Speech therapists work with deaf-mutes by teaching them breathing exercises, lip, jaw, and throat movements that result in sound production.
They also teach them lip-reading. As pupils are put through their paces, the therapists provide feedback, correction, and encouragement, signaling to them whether they are doing right or wrong.
All this is hard work, especially when a single teacher has to work with a group of students.
Jha, who is a technical assistant with the university’s physics department, hopes to help by using oscilloscopes to provide visual feedback to deaf-mutes learning to speak.
When a teacher produces a particular sound for pupils to imitate, in addition to mimicking the teacher’s lip and jaw movement, pupils have in front of them an oscilloscope displaying the wave-form of the sound produced. And when the pupil is on target, he gets to see that the wave-form of the sound he’s producing —which will be displayed on the lower part of the oscilloscope— matches that of the teacher’s.

There’s another problem Jha has worked to solve. Wave-forms of even the simplest sounds are highly complex and appear on oscilloscopes as scratchy, wavy lines.

This makes them extremely difficult for pupils - who essentially learn by trial and error— to reproduce.

But
Jha has devised circuits that simplify complex wave-forms for each sound into simple visual cues appearing on the oscilloscope, making it much easier for the pupils.

‘‘The teacher will be able to even control how much simplification of the wave-form is required,’’ he said. ‘‘Fifty per cent, 60 per cent, the teacher can choose the level, depending on the level the pupil has reached.’’

Jha is planning for a pilot lab designed for ten pupils working with one teacher.

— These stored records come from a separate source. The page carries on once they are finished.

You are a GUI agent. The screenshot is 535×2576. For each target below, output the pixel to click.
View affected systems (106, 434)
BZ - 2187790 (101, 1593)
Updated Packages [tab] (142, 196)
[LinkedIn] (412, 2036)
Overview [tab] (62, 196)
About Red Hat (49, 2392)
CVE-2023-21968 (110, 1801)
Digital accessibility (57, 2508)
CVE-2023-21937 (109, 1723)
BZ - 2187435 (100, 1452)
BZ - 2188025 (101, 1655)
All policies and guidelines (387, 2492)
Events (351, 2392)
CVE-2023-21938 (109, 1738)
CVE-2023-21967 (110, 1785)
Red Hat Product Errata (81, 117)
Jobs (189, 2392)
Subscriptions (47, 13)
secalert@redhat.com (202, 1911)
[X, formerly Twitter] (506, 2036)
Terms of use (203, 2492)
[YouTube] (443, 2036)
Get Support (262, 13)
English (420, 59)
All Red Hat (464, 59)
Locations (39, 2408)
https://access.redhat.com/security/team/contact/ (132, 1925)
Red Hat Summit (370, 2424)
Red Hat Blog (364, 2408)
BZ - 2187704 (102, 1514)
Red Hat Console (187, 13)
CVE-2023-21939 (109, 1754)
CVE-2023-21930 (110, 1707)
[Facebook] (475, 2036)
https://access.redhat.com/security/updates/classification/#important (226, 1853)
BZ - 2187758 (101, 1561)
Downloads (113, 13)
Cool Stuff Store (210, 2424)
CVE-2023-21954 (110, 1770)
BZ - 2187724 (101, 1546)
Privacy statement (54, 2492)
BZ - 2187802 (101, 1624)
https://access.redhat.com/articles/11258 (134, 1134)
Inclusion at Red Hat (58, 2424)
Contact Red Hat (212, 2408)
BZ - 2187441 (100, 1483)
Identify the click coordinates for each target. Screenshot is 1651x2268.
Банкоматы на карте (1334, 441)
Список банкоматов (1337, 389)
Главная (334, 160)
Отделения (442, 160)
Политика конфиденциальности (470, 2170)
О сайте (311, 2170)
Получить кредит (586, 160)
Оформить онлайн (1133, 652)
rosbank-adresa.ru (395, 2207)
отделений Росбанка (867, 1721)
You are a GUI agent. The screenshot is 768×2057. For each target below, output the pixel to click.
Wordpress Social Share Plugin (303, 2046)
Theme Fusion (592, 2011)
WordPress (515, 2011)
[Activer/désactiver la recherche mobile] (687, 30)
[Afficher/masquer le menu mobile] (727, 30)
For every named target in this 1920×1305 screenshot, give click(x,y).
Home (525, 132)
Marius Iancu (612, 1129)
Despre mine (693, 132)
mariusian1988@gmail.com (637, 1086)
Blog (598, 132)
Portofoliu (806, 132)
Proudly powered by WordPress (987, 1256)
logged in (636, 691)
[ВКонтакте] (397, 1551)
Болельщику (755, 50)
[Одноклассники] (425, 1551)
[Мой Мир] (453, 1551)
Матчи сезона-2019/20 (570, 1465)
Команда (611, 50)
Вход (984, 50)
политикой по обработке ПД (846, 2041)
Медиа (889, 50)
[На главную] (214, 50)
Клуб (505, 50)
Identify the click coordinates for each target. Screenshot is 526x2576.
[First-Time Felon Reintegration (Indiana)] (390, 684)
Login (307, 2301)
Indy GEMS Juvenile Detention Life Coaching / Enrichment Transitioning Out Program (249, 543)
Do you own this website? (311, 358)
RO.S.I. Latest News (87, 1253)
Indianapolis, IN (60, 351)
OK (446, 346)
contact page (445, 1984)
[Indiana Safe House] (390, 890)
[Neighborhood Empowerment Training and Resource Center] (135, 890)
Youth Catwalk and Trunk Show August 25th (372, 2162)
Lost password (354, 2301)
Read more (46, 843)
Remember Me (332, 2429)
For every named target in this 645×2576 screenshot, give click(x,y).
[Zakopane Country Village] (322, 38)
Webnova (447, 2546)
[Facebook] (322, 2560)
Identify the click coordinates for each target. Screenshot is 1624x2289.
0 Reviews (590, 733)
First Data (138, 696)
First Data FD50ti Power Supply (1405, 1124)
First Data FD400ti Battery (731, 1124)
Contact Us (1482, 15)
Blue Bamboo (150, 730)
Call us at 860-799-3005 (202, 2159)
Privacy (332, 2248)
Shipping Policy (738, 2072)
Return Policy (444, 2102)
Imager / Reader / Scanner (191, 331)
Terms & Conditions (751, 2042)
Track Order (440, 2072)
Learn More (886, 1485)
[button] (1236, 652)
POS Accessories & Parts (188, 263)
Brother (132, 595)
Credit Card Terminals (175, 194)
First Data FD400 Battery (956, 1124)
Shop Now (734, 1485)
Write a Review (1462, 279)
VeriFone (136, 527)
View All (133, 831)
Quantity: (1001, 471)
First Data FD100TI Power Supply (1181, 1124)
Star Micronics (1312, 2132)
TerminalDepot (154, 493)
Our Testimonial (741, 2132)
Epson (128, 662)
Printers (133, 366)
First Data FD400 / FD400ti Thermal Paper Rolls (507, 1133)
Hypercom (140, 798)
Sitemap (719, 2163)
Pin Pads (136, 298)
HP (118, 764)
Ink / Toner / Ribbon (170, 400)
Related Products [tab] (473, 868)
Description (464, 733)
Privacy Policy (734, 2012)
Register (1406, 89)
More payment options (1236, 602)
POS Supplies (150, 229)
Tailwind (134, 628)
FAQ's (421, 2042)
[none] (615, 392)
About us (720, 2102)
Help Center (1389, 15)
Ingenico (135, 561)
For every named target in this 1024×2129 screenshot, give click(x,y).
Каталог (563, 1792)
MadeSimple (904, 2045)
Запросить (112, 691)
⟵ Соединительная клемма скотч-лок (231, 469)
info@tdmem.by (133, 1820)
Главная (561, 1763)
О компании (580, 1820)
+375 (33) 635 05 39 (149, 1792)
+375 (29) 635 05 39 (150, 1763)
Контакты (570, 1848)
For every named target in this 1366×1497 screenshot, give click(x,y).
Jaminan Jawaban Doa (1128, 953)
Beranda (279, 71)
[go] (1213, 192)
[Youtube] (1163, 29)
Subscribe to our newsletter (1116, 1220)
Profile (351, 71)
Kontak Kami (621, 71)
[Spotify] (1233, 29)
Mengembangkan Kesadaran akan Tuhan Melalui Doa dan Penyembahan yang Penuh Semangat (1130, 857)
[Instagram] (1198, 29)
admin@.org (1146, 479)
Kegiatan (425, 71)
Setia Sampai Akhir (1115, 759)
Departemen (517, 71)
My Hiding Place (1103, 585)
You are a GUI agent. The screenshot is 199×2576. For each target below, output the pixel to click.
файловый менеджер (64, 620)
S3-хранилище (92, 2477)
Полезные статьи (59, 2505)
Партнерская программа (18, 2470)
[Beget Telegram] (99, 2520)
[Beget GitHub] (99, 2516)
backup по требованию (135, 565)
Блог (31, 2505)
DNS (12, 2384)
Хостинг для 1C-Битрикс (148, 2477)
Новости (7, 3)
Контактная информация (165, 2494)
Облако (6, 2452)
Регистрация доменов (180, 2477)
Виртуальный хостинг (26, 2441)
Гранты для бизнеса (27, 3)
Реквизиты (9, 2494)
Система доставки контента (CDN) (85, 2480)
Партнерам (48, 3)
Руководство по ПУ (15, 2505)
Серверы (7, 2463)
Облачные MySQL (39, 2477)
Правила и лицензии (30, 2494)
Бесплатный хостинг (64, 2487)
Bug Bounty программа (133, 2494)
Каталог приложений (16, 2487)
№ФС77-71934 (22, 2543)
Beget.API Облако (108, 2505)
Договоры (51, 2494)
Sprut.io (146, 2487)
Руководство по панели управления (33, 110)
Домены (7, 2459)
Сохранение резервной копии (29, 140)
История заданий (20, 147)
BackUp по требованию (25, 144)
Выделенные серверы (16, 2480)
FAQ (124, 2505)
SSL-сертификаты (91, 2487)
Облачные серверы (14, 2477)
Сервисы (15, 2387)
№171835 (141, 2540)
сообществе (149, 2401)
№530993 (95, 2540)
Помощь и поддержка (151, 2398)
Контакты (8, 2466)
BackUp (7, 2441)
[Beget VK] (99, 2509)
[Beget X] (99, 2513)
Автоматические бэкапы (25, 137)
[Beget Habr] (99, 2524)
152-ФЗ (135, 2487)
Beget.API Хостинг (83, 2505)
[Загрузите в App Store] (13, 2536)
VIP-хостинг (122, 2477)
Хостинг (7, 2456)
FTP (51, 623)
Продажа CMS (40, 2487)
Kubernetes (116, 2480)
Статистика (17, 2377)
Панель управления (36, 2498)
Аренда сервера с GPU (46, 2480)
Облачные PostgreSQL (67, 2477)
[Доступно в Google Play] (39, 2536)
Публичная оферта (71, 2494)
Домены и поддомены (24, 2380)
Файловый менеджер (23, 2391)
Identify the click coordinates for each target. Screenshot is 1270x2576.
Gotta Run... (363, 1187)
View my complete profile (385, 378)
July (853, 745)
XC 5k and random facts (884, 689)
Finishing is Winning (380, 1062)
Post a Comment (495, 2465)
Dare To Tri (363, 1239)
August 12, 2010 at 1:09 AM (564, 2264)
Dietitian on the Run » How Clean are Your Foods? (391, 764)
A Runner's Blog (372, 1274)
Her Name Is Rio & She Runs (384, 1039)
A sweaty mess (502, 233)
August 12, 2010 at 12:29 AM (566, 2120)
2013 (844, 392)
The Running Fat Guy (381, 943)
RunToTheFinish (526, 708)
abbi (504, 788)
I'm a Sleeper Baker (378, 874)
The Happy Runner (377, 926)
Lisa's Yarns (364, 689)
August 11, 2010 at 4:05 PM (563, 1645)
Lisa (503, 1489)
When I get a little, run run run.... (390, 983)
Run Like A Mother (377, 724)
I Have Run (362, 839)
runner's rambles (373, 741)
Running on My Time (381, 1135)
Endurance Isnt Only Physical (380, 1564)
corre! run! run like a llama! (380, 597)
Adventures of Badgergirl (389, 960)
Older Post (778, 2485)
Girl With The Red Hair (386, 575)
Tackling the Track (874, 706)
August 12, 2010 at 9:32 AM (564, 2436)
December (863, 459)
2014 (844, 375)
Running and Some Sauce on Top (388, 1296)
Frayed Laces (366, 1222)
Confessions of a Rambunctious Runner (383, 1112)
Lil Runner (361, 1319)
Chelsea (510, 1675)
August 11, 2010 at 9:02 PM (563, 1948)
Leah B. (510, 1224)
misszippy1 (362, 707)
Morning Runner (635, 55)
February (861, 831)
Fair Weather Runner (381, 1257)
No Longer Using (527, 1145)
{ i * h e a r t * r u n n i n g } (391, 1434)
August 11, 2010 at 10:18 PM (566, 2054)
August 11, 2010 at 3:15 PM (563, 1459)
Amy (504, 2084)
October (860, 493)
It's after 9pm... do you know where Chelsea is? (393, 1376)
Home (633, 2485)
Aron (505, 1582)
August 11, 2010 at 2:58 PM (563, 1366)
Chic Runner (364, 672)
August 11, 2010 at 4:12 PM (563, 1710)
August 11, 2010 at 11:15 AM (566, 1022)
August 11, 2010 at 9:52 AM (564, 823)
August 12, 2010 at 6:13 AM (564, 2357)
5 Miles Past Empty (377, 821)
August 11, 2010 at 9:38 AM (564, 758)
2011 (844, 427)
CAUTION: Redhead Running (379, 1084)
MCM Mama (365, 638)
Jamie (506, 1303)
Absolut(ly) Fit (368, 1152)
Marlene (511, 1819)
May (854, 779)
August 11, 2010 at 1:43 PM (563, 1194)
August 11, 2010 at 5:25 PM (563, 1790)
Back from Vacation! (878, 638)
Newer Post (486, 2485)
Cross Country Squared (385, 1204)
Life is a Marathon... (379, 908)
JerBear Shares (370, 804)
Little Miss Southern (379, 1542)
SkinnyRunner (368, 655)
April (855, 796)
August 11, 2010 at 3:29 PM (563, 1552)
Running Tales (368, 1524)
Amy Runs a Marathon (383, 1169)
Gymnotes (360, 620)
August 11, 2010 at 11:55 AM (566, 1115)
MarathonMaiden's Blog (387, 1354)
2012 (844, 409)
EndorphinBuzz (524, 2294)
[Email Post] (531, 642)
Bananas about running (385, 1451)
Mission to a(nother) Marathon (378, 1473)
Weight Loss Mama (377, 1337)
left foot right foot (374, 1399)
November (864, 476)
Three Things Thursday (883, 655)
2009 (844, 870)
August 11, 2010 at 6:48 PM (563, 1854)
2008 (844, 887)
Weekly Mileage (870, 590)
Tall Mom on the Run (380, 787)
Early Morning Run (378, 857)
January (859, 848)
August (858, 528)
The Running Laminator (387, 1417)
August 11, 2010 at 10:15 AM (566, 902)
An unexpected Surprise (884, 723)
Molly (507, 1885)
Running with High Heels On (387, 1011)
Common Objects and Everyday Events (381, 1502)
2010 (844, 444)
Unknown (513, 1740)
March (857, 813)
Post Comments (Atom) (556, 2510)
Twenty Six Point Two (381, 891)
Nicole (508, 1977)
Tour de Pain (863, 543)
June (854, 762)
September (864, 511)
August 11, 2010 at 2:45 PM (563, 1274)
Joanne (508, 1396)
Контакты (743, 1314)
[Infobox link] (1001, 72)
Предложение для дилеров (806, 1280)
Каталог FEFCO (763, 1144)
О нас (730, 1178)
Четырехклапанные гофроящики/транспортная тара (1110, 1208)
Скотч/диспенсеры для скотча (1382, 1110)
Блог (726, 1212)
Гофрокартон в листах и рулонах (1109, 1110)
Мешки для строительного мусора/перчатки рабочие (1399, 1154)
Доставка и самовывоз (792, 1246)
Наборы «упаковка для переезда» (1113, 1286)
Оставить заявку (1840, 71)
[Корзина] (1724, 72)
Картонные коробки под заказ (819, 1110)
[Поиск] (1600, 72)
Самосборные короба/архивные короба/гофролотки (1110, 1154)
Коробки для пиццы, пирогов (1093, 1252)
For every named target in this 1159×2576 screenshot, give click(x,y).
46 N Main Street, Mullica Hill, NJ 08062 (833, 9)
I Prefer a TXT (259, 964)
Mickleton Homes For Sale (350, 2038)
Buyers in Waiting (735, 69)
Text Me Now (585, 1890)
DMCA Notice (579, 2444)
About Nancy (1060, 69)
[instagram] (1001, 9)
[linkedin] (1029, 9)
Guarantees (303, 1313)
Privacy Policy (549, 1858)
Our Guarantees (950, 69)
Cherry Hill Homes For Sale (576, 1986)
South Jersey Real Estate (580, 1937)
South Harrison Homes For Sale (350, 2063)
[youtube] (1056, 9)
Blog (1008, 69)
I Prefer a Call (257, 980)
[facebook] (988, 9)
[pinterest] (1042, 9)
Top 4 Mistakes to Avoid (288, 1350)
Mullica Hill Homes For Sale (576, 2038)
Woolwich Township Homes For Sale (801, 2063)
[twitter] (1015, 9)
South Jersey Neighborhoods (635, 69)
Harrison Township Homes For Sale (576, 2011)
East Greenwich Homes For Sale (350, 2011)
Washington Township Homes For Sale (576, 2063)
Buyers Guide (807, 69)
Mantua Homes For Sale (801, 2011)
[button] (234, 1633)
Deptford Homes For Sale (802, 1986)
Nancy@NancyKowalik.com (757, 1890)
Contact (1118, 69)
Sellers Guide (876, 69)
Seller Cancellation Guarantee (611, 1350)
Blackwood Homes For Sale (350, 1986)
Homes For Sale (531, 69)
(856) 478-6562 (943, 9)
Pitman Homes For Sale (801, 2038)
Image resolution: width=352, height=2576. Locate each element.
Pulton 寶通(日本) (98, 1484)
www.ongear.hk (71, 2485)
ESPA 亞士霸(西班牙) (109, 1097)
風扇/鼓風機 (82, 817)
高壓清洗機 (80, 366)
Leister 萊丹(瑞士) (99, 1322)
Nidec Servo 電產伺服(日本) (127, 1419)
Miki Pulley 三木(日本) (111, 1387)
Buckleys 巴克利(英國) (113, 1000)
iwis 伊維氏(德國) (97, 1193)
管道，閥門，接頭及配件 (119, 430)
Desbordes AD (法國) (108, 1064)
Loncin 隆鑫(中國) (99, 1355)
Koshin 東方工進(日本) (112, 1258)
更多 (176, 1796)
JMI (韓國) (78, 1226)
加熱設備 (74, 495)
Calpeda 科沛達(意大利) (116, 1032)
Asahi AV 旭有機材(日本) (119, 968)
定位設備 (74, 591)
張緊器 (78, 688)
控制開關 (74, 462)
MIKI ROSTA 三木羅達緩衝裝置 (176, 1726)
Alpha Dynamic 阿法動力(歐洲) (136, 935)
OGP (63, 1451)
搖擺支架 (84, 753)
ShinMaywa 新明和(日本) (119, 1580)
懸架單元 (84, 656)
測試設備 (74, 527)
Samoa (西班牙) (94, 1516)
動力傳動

In addition to an oscilloscope, each pupil will have in front of him a microphone. Also a button to call for the teacher’s attention. The lab will have a television screen on which the teacher’s face will appear in close-up. All this is estimated to cost some Rs 7 lakh.

Though Jha hasn’t yet worked with pupils,
Dr Nandlal Manseta, head of the ENT Department at Shardaben Hospital, is very enthusiastic about the project.

‘‘This has every possibility of success. In fact, I don’t think this sort of a lab has been created before, although there are software packages using wave-forms to help deaf-mutes,’’ he said. ‘‘It’s my dream to have such a learning lab for deaf-mutes.’’

The Society of Freemasons has decided to help Jha with the finances, and in a few months the lab will be set up in Ahmedabad.

‘‘We haven’t decided yet which institute to set up the lab in, but by June we will do so,’’ said Rajiv Sethi, Past Master of the Freemasons. ‘‘We are optimistic that the lab will be ready by October.’’

Jha isn’t charging anything for his work. He not new to recognition, though. A Braille lab he designed for the blind won the national award for invention in 2002 from the Union Ministry of Social Justice & Empowerment.

‘‘I want to invent things that people really need and take it to them,’’ he said.